Collected data entries:

"""

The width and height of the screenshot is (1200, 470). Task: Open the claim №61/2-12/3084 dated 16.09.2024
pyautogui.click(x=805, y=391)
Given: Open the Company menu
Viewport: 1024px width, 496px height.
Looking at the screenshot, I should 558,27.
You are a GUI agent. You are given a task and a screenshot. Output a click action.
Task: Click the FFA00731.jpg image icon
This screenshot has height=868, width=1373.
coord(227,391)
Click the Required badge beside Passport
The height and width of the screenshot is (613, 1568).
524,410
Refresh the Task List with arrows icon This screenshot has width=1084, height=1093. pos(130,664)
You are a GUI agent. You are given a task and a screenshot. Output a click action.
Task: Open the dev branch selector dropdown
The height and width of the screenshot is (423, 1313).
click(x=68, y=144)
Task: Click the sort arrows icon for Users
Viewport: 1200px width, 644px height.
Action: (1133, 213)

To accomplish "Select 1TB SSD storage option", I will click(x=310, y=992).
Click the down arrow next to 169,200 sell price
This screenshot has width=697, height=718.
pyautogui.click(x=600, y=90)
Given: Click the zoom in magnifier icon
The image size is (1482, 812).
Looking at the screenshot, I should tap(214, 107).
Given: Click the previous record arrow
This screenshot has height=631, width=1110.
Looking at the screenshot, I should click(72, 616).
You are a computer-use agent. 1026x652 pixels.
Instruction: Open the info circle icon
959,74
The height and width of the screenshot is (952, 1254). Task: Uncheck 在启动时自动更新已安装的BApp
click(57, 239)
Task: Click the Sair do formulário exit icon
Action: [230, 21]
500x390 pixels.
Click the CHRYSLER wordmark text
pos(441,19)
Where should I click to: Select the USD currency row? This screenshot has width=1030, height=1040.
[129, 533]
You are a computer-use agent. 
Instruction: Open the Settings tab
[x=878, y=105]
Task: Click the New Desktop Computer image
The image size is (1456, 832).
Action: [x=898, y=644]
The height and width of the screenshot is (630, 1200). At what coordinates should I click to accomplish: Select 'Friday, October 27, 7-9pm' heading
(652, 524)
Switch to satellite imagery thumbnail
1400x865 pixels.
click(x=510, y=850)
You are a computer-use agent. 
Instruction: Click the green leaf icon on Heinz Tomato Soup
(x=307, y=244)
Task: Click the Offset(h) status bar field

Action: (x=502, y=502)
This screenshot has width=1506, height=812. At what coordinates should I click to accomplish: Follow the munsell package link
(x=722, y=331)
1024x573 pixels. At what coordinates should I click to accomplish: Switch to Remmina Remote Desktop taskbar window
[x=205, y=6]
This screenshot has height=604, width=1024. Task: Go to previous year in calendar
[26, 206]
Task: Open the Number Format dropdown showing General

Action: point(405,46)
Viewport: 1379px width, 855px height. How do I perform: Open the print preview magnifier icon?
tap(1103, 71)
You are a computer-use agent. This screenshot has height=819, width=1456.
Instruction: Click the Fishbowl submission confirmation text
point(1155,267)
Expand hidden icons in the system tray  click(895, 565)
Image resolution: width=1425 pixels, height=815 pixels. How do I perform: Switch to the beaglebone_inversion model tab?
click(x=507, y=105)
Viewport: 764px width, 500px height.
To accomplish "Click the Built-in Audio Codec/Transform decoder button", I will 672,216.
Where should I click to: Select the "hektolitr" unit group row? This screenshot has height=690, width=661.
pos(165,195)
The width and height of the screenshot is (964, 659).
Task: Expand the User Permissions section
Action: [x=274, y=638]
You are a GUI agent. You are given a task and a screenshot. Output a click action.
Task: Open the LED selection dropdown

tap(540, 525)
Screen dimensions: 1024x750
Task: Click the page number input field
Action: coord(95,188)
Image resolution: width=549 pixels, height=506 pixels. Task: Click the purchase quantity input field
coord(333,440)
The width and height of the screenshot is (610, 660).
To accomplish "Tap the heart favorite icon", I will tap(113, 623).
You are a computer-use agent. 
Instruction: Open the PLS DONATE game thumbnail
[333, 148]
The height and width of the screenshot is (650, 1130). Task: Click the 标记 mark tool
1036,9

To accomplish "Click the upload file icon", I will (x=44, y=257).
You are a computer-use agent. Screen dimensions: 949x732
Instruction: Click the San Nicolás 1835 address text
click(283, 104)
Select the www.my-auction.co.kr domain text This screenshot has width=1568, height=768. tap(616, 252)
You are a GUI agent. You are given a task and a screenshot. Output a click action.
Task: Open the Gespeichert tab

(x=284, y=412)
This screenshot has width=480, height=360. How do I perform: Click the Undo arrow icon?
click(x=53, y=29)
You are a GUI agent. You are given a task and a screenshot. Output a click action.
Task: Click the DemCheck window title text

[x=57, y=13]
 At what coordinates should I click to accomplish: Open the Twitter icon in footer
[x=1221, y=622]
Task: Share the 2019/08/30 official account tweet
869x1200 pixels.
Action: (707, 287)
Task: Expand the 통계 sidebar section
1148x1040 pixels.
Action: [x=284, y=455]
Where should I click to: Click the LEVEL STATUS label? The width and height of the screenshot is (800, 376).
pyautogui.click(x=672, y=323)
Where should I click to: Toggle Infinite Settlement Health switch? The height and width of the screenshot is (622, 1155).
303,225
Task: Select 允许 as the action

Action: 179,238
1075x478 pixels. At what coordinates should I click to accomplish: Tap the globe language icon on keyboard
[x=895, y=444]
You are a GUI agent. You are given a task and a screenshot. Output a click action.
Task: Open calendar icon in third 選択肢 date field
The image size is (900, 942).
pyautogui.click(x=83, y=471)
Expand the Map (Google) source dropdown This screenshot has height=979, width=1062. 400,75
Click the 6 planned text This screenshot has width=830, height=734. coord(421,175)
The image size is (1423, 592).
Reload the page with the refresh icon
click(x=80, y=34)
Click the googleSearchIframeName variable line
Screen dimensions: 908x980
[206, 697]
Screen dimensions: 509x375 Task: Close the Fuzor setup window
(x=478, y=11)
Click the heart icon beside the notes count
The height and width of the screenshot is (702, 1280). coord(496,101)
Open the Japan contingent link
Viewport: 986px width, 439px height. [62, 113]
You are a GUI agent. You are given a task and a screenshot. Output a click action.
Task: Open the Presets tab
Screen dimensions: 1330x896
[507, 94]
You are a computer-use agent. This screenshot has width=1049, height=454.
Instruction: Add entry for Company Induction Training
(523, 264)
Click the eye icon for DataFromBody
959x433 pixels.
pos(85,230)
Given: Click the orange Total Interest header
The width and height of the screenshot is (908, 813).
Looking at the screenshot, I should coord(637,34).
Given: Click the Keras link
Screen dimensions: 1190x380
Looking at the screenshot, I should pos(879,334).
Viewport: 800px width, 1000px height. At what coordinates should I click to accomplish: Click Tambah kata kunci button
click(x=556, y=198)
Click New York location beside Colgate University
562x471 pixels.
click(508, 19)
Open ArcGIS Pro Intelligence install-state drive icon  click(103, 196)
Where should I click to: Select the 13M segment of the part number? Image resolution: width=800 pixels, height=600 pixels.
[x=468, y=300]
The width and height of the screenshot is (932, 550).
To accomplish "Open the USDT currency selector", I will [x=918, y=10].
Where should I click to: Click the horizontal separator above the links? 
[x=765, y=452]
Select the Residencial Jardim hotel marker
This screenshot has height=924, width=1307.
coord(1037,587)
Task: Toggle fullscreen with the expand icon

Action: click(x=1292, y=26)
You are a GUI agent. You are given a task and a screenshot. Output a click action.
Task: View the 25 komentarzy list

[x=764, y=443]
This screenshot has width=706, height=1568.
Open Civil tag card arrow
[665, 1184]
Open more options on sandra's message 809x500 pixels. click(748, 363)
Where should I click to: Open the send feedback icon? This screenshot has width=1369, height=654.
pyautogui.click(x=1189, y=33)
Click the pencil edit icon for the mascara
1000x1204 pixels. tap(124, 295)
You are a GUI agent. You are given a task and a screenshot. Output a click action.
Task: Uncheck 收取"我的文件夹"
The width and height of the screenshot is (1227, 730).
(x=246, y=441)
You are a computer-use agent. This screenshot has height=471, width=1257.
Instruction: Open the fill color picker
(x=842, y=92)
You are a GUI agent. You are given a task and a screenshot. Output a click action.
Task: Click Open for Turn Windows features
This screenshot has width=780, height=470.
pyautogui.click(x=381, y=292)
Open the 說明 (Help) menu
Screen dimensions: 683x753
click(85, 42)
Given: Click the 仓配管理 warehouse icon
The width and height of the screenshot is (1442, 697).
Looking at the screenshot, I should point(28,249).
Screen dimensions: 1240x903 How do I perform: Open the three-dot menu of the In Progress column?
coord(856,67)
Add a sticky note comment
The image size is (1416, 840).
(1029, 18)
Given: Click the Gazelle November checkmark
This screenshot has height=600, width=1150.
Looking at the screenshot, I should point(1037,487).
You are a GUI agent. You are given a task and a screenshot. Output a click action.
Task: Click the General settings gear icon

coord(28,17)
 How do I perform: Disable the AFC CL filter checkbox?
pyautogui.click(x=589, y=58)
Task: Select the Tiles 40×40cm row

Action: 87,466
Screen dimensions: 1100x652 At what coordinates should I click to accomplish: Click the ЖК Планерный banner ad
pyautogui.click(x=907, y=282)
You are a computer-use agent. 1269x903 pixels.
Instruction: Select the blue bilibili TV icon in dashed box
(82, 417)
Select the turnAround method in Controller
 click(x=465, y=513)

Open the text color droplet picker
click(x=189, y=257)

"""

Goal of the exercise: Repeat every line exactly, starting with the first line of the entries, and stop once the line containing "Click the down" has been given.

Finished task:
The width and height of the screenshot is (1200, 470). Task: Open the claim №61/2-12/3084 dated 16.09.2024
pyautogui.click(x=805, y=391)
Given: Open the Company menu
Viewport: 1024px width, 496px height.
Looking at the screenshot, I should 558,27.
You are a GUI agent. You are given a task and a screenshot. Output a click action.
Task: Click the FFA00731.jpg image icon
This screenshot has height=868, width=1373.
coord(227,391)
Click the Required badge beside Passport
The height and width of the screenshot is (613, 1568).
524,410
Refresh the Task List with arrows icon This screenshot has width=1084, height=1093. pos(130,664)
You are a GUI agent. You are given a task and a screenshot. Output a click action.
Task: Open the dev branch selector dropdown
The height and width of the screenshot is (423, 1313).
click(x=68, y=144)
Task: Click the sort arrows icon for Users
Viewport: 1200px width, 644px height.
Action: (1133, 213)

To accomplish "Select 1TB SSD storage option", I will click(x=310, y=992).
Click the down arrow next to 169,200 sell price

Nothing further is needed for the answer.